:: Activity ::
Go through the entries, filter for the word "Expand", and copy every line that has it.

[Stored data entries]

+++++

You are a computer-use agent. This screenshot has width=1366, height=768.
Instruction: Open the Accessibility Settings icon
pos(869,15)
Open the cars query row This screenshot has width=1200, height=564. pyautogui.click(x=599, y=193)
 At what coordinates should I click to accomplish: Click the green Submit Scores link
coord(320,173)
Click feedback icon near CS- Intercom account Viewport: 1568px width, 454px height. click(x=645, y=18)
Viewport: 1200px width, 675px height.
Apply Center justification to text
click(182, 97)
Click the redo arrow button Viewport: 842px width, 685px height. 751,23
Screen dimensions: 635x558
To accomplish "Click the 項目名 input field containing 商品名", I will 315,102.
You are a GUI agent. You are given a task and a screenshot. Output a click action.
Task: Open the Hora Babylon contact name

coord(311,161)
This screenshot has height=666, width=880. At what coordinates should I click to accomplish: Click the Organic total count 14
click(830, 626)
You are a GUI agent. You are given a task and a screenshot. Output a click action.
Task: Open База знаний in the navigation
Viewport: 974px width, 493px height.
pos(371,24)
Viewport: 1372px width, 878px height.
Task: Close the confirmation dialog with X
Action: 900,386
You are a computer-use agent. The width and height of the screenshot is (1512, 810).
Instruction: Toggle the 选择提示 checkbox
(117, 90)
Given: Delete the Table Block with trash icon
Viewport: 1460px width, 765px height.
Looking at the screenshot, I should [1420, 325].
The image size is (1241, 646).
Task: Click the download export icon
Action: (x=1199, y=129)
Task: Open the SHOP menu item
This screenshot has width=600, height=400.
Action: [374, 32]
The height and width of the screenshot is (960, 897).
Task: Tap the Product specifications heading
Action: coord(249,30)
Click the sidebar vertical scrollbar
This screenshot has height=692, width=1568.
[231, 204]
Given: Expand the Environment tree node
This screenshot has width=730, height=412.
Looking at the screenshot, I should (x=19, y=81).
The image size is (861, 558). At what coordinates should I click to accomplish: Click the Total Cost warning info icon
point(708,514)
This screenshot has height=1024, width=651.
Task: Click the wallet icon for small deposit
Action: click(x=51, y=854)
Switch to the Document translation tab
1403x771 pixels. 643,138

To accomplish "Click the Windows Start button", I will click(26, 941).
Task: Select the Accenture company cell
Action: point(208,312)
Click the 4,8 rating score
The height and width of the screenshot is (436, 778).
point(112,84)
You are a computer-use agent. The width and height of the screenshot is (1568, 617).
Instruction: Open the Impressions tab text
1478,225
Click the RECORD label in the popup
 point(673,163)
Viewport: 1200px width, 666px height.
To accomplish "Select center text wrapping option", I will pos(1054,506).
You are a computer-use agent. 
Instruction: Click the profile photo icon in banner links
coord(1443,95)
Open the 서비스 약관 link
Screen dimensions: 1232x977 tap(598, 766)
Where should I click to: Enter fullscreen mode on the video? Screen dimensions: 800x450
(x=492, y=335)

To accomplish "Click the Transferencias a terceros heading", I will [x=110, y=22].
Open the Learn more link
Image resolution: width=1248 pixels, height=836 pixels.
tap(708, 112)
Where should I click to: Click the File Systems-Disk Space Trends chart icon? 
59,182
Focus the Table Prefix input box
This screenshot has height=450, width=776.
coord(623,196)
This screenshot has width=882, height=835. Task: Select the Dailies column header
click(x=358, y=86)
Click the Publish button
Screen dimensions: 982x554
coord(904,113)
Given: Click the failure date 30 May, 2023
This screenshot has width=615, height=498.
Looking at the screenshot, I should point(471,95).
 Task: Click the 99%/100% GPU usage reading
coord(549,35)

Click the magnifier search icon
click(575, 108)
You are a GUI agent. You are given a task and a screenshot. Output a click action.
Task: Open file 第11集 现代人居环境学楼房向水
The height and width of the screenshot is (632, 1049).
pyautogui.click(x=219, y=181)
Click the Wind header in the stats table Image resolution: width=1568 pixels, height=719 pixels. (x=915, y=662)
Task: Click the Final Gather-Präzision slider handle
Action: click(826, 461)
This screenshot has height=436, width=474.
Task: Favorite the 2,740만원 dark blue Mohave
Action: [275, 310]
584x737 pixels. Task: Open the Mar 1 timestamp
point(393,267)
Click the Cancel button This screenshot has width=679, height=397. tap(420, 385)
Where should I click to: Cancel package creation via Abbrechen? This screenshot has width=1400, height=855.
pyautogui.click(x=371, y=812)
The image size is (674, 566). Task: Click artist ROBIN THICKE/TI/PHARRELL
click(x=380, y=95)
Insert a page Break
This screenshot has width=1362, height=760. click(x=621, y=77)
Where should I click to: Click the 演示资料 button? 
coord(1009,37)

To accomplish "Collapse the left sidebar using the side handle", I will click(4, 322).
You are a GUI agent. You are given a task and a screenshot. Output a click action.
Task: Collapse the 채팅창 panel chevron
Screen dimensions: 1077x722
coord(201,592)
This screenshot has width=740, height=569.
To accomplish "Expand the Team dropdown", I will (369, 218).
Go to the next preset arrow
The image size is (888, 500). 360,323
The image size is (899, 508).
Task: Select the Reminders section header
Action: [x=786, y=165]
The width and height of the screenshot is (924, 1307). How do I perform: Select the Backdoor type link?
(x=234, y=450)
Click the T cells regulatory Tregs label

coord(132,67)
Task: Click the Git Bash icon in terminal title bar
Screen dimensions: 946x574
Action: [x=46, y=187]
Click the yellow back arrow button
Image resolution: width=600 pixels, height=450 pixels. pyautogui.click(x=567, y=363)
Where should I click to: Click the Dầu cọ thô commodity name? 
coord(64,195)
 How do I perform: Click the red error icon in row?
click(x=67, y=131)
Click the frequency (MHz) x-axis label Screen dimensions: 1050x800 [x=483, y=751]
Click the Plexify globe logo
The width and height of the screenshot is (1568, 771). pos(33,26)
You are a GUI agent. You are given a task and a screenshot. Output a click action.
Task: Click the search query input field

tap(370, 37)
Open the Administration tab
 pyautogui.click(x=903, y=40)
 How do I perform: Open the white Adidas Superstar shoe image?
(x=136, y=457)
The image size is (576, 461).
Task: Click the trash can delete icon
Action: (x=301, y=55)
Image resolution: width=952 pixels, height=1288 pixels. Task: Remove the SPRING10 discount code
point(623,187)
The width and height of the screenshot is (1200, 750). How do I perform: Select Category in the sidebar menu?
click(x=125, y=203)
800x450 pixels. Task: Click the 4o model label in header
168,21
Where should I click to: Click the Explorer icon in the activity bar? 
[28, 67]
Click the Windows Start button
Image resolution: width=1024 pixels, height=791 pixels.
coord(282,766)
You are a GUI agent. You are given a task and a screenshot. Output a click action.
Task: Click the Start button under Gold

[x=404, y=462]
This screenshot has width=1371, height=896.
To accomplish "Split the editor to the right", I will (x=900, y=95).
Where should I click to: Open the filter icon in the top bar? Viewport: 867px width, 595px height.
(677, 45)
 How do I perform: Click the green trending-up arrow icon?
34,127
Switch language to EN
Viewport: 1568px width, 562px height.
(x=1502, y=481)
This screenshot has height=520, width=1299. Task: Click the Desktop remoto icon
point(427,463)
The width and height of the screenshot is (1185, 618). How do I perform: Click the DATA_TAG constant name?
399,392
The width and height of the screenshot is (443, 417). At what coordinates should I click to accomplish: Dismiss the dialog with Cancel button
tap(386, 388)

+++++

:: Solution to the exercise ::
Given: Expand the Environment tree node
To accomplish "Expand the Team dropdown", I will (369, 218).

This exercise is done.